Items from a dataset
=== Section Start ===
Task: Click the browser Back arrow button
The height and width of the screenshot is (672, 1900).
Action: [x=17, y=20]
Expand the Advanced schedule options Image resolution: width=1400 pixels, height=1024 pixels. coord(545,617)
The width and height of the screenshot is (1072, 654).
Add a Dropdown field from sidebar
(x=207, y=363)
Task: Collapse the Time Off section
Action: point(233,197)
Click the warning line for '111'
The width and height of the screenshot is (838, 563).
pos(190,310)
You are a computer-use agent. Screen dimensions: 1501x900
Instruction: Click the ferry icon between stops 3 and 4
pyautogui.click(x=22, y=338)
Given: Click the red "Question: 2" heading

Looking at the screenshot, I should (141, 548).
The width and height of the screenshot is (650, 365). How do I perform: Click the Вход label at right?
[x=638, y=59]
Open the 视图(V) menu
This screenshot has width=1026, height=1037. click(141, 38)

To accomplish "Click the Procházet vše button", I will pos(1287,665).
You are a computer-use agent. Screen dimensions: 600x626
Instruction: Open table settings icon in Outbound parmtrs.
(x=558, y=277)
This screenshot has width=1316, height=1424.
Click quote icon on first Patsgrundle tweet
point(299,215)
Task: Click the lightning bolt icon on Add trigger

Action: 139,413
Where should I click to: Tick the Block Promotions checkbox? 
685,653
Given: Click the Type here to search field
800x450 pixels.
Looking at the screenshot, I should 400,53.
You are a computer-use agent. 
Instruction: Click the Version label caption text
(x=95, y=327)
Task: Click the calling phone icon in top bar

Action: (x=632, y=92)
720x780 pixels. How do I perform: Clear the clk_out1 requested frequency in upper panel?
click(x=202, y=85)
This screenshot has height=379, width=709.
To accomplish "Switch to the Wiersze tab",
=== Section End ===
* [What to produce] Please return, exactly as written, the line containing "Open the 视图(V) menu" and every line after it through the end of the records above, and nothing else.

* [Answer below]
Open the 视图(V) menu
This screenshot has width=1026, height=1037. click(141, 38)

To accomplish "Click the Procházet vše button", I will pos(1287,665).
You are a computer-use agent. Screen dimensions: 600x626
Instruction: Open table settings icon in Outbound parmtrs.
(x=558, y=277)
This screenshot has width=1316, height=1424.
Click quote icon on first Patsgrundle tweet
point(299,215)
Task: Click the lightning bolt icon on Add trigger

Action: 139,413
Where should I click to: Tick the Block Promotions checkbox? 
685,653
Given: Click the Type here to search field
800x450 pixels.
Looking at the screenshot, I should 400,53.
You are a computer-use agent. 
Instruction: Click the Version label caption text
(x=95, y=327)
Task: Click the calling phone icon in top bar

Action: (x=632, y=92)
720x780 pixels. How do I perform: Clear the clk_out1 requested frequency in upper panel?
click(x=202, y=85)
This screenshot has height=379, width=709.
To accomplish "Switch to the Wiersze tab",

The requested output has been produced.